*** Opening of Source information ***
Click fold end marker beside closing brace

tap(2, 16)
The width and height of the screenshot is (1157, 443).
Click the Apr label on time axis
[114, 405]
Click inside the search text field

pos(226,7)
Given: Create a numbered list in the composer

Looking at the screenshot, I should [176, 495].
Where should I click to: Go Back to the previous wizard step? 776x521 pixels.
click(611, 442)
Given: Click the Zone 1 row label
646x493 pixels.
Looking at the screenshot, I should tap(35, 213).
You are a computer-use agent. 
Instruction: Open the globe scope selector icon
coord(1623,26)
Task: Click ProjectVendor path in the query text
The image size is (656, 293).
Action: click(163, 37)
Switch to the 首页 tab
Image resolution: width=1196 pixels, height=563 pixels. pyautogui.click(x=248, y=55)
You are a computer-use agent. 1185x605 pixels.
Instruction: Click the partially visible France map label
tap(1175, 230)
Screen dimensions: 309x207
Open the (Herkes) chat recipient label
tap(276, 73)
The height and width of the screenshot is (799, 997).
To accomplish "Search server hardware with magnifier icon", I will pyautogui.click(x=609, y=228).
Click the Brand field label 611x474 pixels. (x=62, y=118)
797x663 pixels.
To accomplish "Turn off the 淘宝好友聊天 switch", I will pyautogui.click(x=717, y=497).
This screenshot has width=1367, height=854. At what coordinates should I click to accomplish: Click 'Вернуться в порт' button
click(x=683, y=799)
*** Close of Source information ***
**Description of the task:** Start to finish, transcribe the listing above exactly.

**Answer to this task:**
Click fold end marker beside closing brace

tap(2, 16)
The width and height of the screenshot is (1157, 443).
Click the Apr label on time axis
[114, 405]
Click inside the search text field

pos(226,7)
Given: Create a numbered list in the composer

Looking at the screenshot, I should [176, 495].
Where should I click to: Go Back to the previous wizard step? 776x521 pixels.
click(611, 442)
Given: Click the Zone 1 row label
646x493 pixels.
Looking at the screenshot, I should tap(35, 213).
You are a computer-use agent. 
Instruction: Open the globe scope selector icon
coord(1623,26)
Task: Click ProjectVendor path in the query text
The image size is (656, 293).
Action: click(163, 37)
Switch to the 首页 tab
Image resolution: width=1196 pixels, height=563 pixels. pyautogui.click(x=248, y=55)
You are a computer-use agent. 1185x605 pixels.
Instruction: Click the partially visible France map label
tap(1175, 230)
Screen dimensions: 309x207
Open the (Herkes) chat recipient label
tap(276, 73)
The height and width of the screenshot is (799, 997).
To accomplish "Search server hardware with magnifier icon", I will pyautogui.click(x=609, y=228).
Click the Brand field label 611x474 pixels. (x=62, y=118)
797x663 pixels.
To accomplish "Turn off the 淘宝好友聊天 switch", I will pyautogui.click(x=717, y=497).
This screenshot has width=1367, height=854. At what coordinates should I click to accomplish: Click 'Вернуться в порт' button
click(x=683, y=799)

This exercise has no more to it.